Add multi-channel enh_asr for CHiME-4 #4706

YoshikiMas · 2022-10-11T10:13:47Z

This PR supports enh_asr on the 6-channel recordings of the CHiME-4 dataset.
It is based on a paper entitled "End-to-End Integration of Speech Recognition, Dereverberation, Beamforming, and Self-Supervised Learning Representation" accepted by SLT 2022.

TODO:

modify README.md with results and pretrained models

YoshikiMas · 2022-10-11T10:15:37Z

This PR also addresses this issue.

codecov · 2022-10-11T10:37:39Z

Codecov Report

Merging #4706 (bd1b363) into master (e9d583b) will not change coverage.
The diff coverage is n/a.

@@           Coverage Diff           @@
##           master    #4706   +/-   ##
=======================================
  Coverage   80.45%   80.45%           
=======================================
  Files         527      527           
  Lines       46215    46215           
=======================================
  Hits        37181    37181           
  Misses       9034     9034

Flag	Coverage Δ
test_integration_espnet1	`66.37% <ø> (ø)`
test_integration_espnet2	`49.06% <ø> (ø)`
test_python	`68.66% <ø> (ø)`
test_utils	`23.30% <ø> (ø)`

Flags with carried forward coverage won't be shown. Click here to find out more.

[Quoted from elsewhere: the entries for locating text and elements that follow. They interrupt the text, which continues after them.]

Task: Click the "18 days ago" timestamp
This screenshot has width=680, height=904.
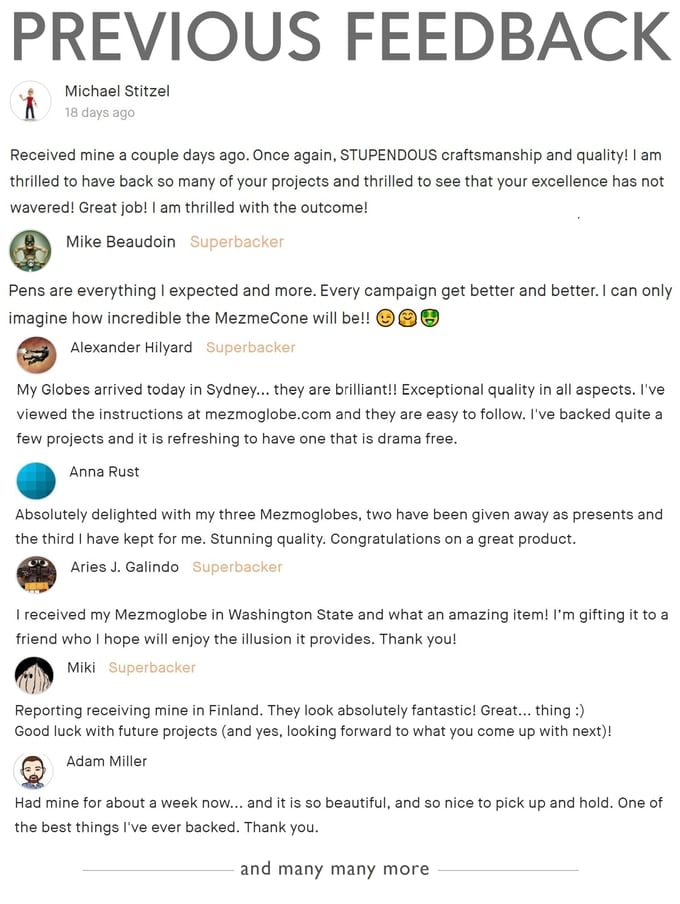Action: click(x=100, y=113)
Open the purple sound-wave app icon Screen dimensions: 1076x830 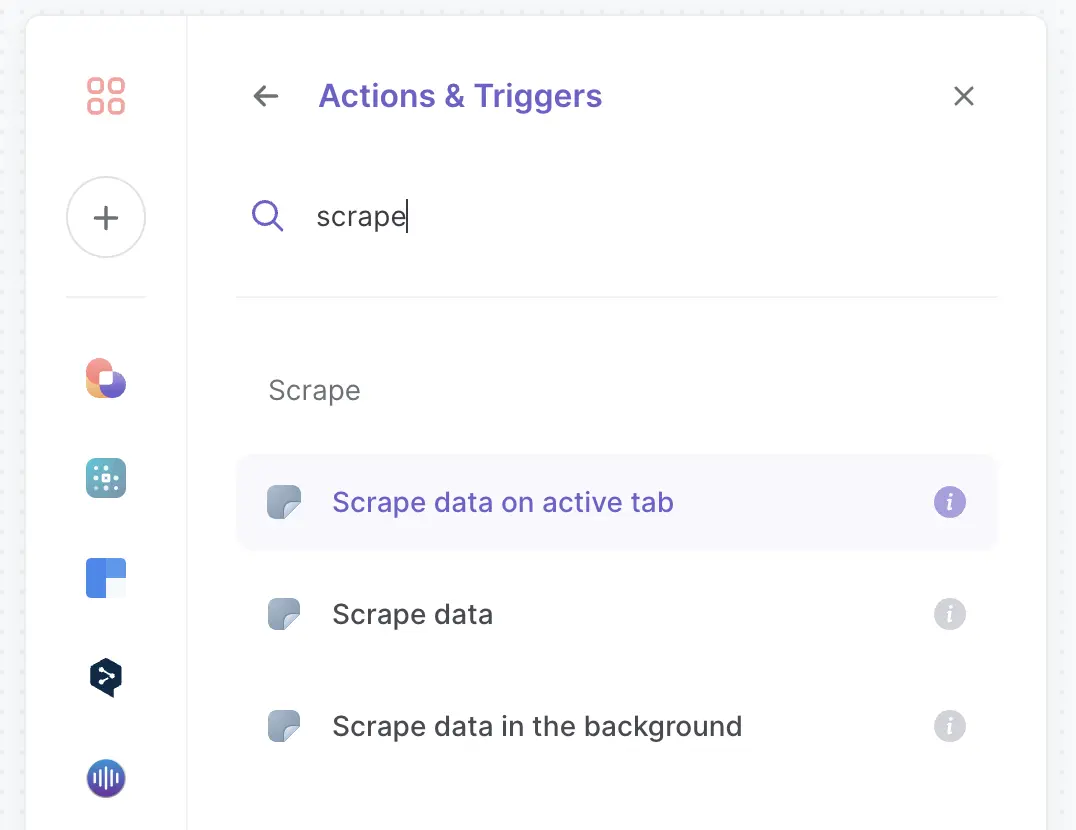click(x=106, y=778)
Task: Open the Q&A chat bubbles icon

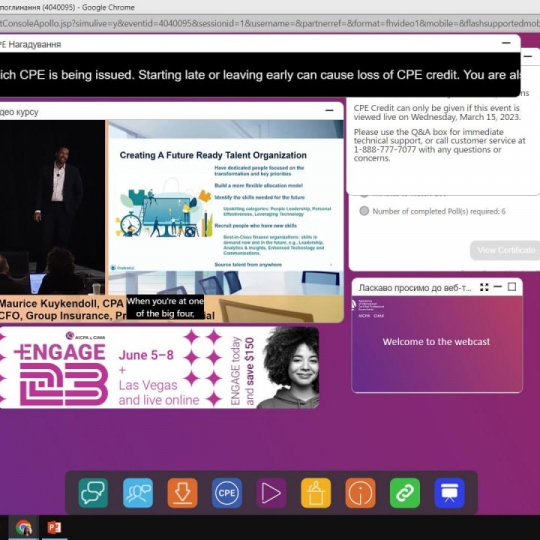Action: pos(93,493)
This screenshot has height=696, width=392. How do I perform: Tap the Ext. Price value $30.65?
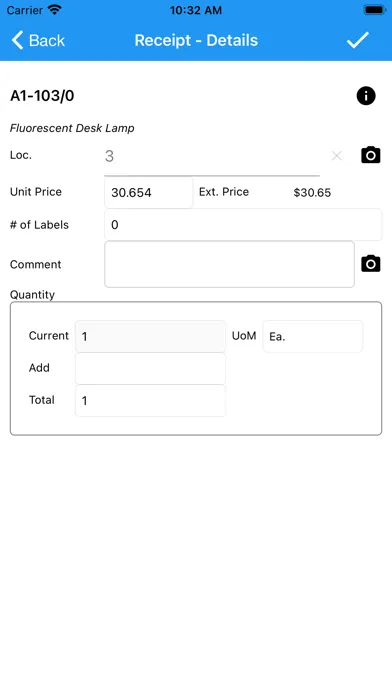pos(312,193)
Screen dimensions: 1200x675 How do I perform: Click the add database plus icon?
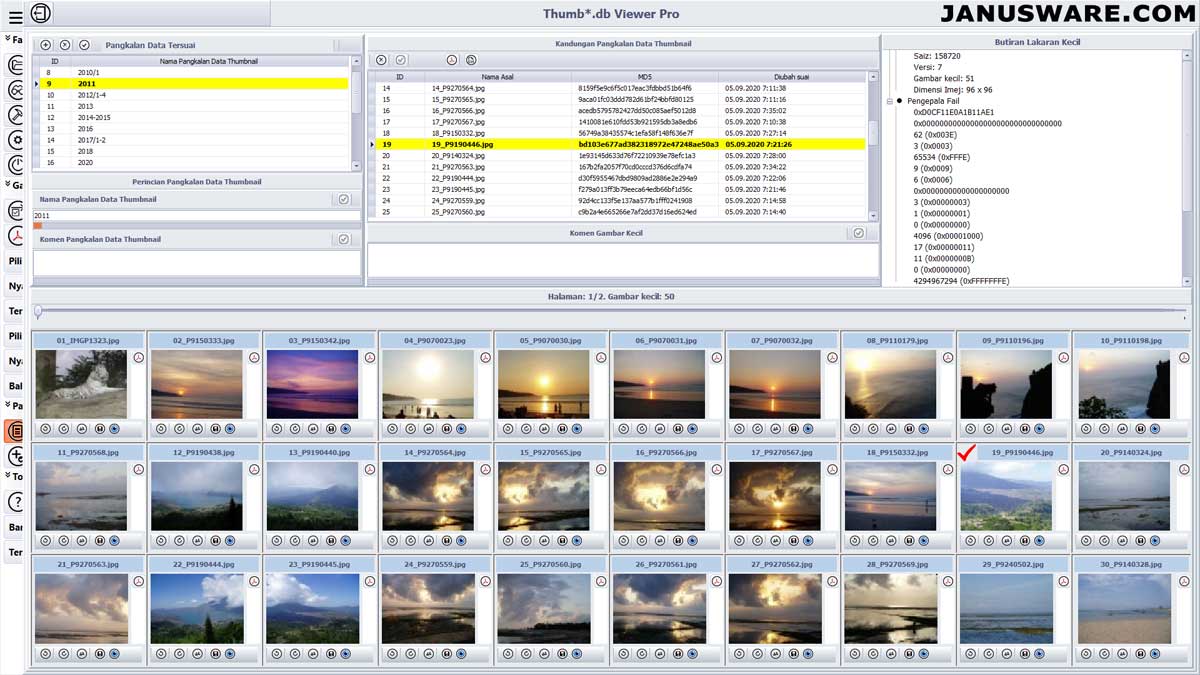click(46, 45)
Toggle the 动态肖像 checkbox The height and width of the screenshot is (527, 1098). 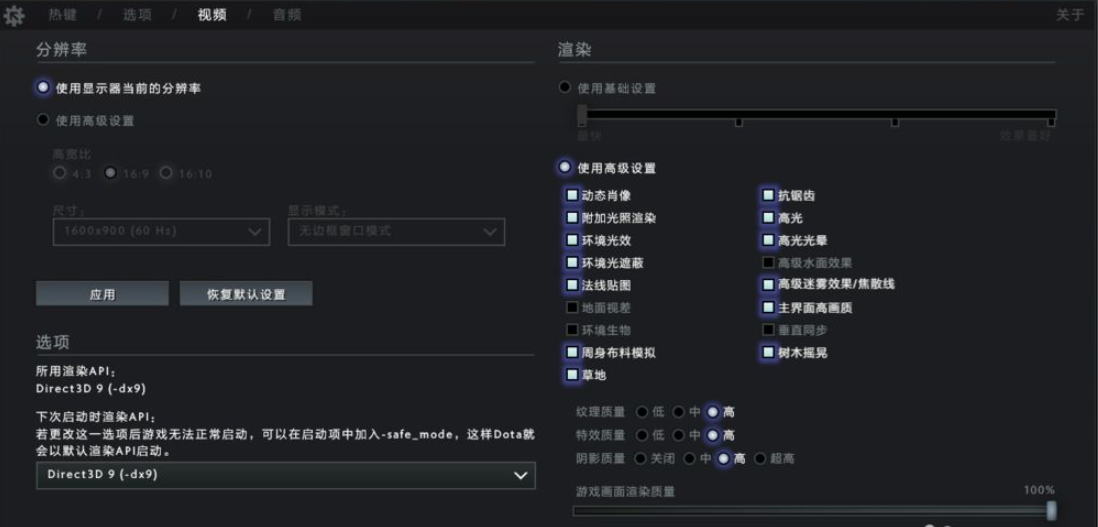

📣 We’re building smart automated test selection to slash your CI/CD build times. Learn more

Emrys365 · 2022-10-13T16:29:11Z

egs2/chime4/enh_asr1/conf/tuning/train_enh_asr_wpd_init_noenhloss_wavlm_conformer.yaml

+    "../enh1/exp/enh_train_enh_beamformer_wpd_ci_sdr_shorttap_raw/valid.loss.best.pth:separator:enh_model.separator",
+    "../asr1/exp/asr_train_asr_conformer_wavlm2_raw_en_char/valid.acc.best.pth:frontend:s2t_model.frontend",
+    "../asr1/exp/asr_train_asr_conformer_wavlm2_raw_en_char/valid.acc.best.pth:preencoder:s2t_model.preencoder",
+    "../asr1/exp/asr_train_asr_conformer_wavlm2_raw_en_char/valid.acc.best.pth:encoder:s2t_model.encoder",
+    "../asr1/exp/asr_train_asr_conformer_wavlm2_raw_en_char/valid.acc.best.pth:ctc:s2t_model.ctc",
+    "../asr1/exp/asr_train_asr_conformer_wavlm2_raw_en_char/valid.acc.best.pth:decoder:s2t_model.decoder",


Could you also add configurations to obtain the models used here for initialization?

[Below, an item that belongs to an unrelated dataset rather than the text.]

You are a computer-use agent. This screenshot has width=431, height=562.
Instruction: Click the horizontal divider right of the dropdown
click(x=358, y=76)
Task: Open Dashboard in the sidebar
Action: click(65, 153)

It would be nice if you also add some notes in README.md to show how to reproduce the experiments.

It is similar to @Emrys365.
Can you provide a specific command (e.g., local/run_miris.sh) to reproduce the result, including pre-trained models (specifying a model or training a model)?

The pre-training configs specified in this config file (train_asr_conformer_wavlm2.yaml and train_enh_beamformer_wpd_ci_sdr_shorttap.yaml) are included in this pull request.
You mean an additional script, which performs the pre-training of SE and ASR models, would be helpful, right?

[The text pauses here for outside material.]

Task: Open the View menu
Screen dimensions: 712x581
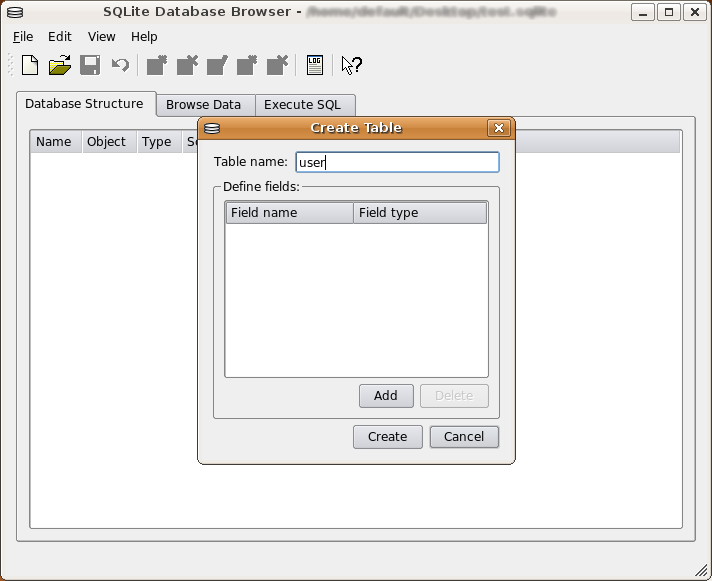Action: [x=101, y=37]
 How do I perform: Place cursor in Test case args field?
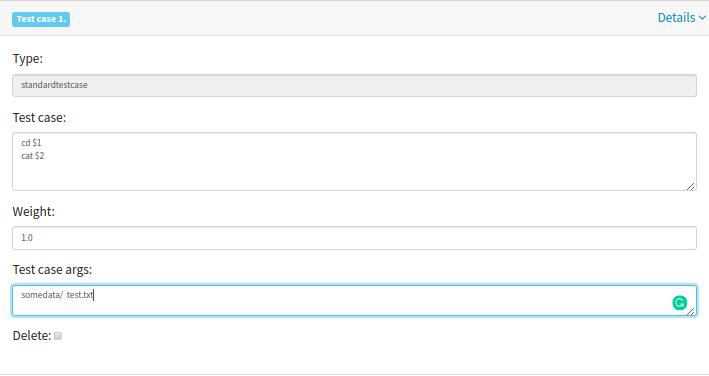pyautogui.click(x=354, y=300)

You mean an additional script, which performs the pre-training of SE and ASR models, would be helpful, right?

Yes!
Let's make local/run_miris.sh and also add a comment to README.md on how to train this model from scratch.

egs2/chime4/enh_asr1/run.sh

Emrys365 · 2022-10-13T16:33:51Z

egs2/chime4/asr1/local/data.sh

+    utils/combine_data.sh data/tr05_multi_isolated_6ch_track data/tr05_simu_isolated_6ch_track data/tr05_real_isolated_6ch_track
+    utils/combine_data.sh data/${train_dev} data/dt05_simu_isolated_6ch_track data/dt05_real_isolated_6ch_track


Is it better to add these subsets in egs2/chime4/enh_asr1/local/data.sh?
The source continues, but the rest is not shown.